- _Description of the task_
Every line with "agent" in it must be copied from the data.

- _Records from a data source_
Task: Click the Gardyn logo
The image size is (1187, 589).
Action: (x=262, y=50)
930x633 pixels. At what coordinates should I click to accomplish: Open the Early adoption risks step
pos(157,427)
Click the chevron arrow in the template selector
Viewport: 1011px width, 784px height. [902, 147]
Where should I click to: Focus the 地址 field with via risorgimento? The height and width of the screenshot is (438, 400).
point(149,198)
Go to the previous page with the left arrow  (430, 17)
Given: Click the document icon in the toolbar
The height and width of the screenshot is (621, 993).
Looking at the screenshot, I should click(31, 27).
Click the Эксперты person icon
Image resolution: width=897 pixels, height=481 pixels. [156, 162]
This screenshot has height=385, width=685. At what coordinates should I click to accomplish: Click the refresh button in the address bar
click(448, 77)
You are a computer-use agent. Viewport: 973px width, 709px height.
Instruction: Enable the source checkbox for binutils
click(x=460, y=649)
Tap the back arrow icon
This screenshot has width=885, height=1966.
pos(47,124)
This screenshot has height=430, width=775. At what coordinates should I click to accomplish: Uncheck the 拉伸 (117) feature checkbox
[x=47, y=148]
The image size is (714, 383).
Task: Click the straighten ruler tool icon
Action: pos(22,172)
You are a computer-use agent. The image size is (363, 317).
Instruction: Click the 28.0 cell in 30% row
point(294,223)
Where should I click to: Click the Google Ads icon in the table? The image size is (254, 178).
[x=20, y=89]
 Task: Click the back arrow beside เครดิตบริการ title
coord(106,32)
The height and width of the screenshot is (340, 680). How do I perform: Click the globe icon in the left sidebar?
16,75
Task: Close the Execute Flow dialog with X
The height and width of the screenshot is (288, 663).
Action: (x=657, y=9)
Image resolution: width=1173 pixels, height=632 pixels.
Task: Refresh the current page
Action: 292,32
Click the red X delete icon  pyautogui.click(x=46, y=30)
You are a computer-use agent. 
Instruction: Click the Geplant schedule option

- _Result_
You are a computer-use agent. Viewport: 973px width, 709px height.
You are a computer-use agent. The image size is (363, 317).
You are a computer-use agent. 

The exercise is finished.